あさのことば

ボロボロのシューズ

放送日
2025年8月7日(木)
お話し
大宮季三(横浜中央教会牧師)

大宮季三(横浜中央教会牧師)

メッセージ:ボロボロのシューズ


 おはようございます。横浜中央教会の大宮季三です。

 私は、牧師になってから、運動不足解消のためにランニングを始め、今ではすっかり趣味となりました。年々ランニンググッズが増えているのですが、ランニングに欠かせないモノは、何といってもシューズです。
 
 シューズにはどんどん愛着が湧いていきますが、それと同時に、シューズはボロボロになっていきます。生地は破れ、かかとはすり減り、色もあせていきます。寿命が来ると、買い替えなければなりません。履き終わったシューズをそのまま置いておくわけにもいきませんので、捨てる日が来ます。
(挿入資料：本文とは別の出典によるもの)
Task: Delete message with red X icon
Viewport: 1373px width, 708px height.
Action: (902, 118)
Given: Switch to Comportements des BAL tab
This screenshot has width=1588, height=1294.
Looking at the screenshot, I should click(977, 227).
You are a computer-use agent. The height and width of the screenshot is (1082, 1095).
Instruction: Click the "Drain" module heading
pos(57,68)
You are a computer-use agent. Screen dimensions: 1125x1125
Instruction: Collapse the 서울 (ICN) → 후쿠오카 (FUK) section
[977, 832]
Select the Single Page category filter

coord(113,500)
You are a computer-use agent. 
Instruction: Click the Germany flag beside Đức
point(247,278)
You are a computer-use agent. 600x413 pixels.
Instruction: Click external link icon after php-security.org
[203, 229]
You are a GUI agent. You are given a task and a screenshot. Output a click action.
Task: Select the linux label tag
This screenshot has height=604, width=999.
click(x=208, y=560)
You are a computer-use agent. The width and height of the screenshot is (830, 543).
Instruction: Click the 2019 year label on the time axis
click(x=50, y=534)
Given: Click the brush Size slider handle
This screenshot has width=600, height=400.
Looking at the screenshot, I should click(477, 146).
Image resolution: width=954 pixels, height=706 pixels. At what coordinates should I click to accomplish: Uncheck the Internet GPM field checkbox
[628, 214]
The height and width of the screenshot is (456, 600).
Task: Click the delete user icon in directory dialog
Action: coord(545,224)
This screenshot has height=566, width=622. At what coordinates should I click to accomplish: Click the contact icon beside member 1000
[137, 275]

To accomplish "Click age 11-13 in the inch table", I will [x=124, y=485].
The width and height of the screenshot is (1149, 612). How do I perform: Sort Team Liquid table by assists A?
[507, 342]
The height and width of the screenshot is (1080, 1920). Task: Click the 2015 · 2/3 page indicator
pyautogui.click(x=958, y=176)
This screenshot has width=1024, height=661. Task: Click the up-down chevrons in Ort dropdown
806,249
 私以外の人が見ても、このシューズは、ただのボロボロのシューズにすぎません。捨てることに何のためらいもないと思います。しかし、私には、感謝の気持ちがあります。このボロボロさは、私の足を守ってくれた、と思うからです。

 この感覚は、イエス・キリストの十字架を思う心と重なります。聖書は、イエス・キリストが私たちの罪と弱さを引き受けるために、十字架で傷ついた、と語ります。「イエス・キリストは、何も悪いことをしていないのに、可哀想」と思うこと自体が、聖書の目的ではありません。

 すり減った靴が私の足の代わりになったように、イエス・キリストは、あなたの身代わりとなってくださいました。更にイエス・キリストは、死で終わらず、三日目に復活し、「どこにいてもあなたと共にいる」と約束されました。

 ランナーはシューズを定期的に替えますが、十字架の犠牲は、一度で十分でした。イエス・キリストの十字架の死は、場所を越えて、時代を越えて、救いをあなたにもたらします。